There’s one thing it does have in common with Lego the toy, at least in its modern incarnation. Lego Marvel is a great big toybox, filled with all your favourite characters. Or, to use a comics term, Lego Marvel is a great big crossover, an event drawing together a whole universe of superheroes against a single vaguely-defined threat. The game offers a playable dramatis personæ over 150 strong, ranging from A-List mainstays to, well, Squirrel Girl.
As in a crossover, many of those characters are just roughly sketched in – the game has a limited selection of power sets, which get mixed and matched repeatedly – but the scale of it is thrilling. There’s a real geeky pleasure in watching Wolverine, Captain America and the Human Torch hanging out in Asgard, and in seeing your personal favourites depicted as adorable Lego minifigs.
Lego Marvel has a bit habit of leaning on that affection, though, and hoping you’ll forgive the parts of the game that are messy or even outright broken. The controls are inconsistent, the four face buttons standing in for such a wide variety of actions that they’re not guaranteed to do what you want. Steering characters around is awkward, especially thanks to a semi-fixed camera that often places scenery in the way of the action.

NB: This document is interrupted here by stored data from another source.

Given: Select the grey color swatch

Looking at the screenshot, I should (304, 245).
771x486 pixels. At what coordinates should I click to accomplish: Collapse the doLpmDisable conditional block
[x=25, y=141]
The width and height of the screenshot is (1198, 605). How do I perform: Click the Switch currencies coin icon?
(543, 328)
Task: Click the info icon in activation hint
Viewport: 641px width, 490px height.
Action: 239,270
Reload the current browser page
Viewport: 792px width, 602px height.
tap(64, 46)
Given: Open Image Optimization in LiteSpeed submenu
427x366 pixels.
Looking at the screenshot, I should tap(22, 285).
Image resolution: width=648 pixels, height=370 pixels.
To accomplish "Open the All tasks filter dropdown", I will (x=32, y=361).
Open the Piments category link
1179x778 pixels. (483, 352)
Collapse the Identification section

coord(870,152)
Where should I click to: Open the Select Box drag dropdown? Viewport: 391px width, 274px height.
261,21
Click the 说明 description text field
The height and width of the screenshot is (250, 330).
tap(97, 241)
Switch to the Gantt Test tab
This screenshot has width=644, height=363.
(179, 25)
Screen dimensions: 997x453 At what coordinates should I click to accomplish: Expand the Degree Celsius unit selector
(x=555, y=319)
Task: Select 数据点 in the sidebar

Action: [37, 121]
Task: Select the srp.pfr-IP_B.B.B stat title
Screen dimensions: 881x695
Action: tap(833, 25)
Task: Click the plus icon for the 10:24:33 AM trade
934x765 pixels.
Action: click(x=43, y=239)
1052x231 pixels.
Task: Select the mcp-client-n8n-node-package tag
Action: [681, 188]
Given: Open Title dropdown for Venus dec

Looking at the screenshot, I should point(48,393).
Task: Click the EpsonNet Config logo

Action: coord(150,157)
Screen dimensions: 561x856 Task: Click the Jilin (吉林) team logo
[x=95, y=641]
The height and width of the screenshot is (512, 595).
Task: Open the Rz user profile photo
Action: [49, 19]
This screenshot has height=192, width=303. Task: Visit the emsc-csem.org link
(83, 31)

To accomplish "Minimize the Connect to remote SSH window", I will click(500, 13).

Playing it co-operatively with Imogen ‘Underrated in the Game’ Dale has been equal parts wonderful and frustrating. Wonderful because we’ve never really played a running, jumping and punching game together before and that stuff is great, simple fun. Because its missions are delivered in perfect three-quarter-of-an-hour chunks. Because the game lets players die as many times as they need to progress with minimal penalty, making it a level playing field for someone who has dedicated a considerable fraction of his life to games not too dissimilar to this, and someone who has never handled movement in a virtual 3D space before.
Frustrating because every time a button press doesn’t do what she’s expecting it to, or the game fails to explain a key concept, or obfuscates the solution to a puzzle so badly that I have to find a walkthrough on my phone, I imagine a situation where Imi, or someone like her, is playing this alone. And frankly, I struggle to imagine her not putting the controller down for good.
That’s one half of Lego Marvel. The connective tissue between the game’s dozen or so core missions is a New York hub level, which plays like a chunky kid-friendly GTA. It’s a charming condensation of the city as it exists in the Marvel Universe, which makes it possible to fly between the Baxter Building in Manhattan and Xavier’s School for Gifted Youngsters, apparently relocated from Westchester, in a matter of minutes.
This open world is stuffed with small side missions – chase down these goons before they escape, steer Iron Man through a skyscraper obstacle course, rescue Stan Lee from a pile of giant chess pieces – which reward you with new characters, vehicles or glowing gold bricks.
Here, you can switch freely between any characters you’ve unlocked, meaning you can hurtle through Central Park as the Hulk, chase down a sweet ride which you jack as the Punisher and drive it into the Hudson, before taking to the skies in Mk VII Iron Man armour.
In Marvel’s comics, there’s a long tradition of depicting heroes’ downtime, whether it’s the X-Men playing a super-powered game of baseball or the Thing’s poker nights. The New York sections capture that feeling perfectly, letting you decide what superheroes use their powers for when they’re not saving the world or battling the big bad.
Lego Marvel has a Tony Stark-like habit of coasting by on its charm. A lot of the game’s pleasure rely upon a preexisting affection for these familiar characters, and an appreciation of the way their various screen and page incarnations are combined. As much good work as the game does to invite in new players, it makes too many stupid mistakes that render it as inaccessible as the competition.
But when that charm works – a side quest that has you jumping characters, psychic to fire to hulking tank, to solve a single puzzle, or a visual gag that has Mr Fantastic stretching himself into a gigantic pair of bolt cutters to break a tiny padlock – all of this is suddenly forgotten in a whirl of fanboyish enthusiasm.
Like I said, the ‘Marvel’ half of Lego Marvel is just pitch perfect.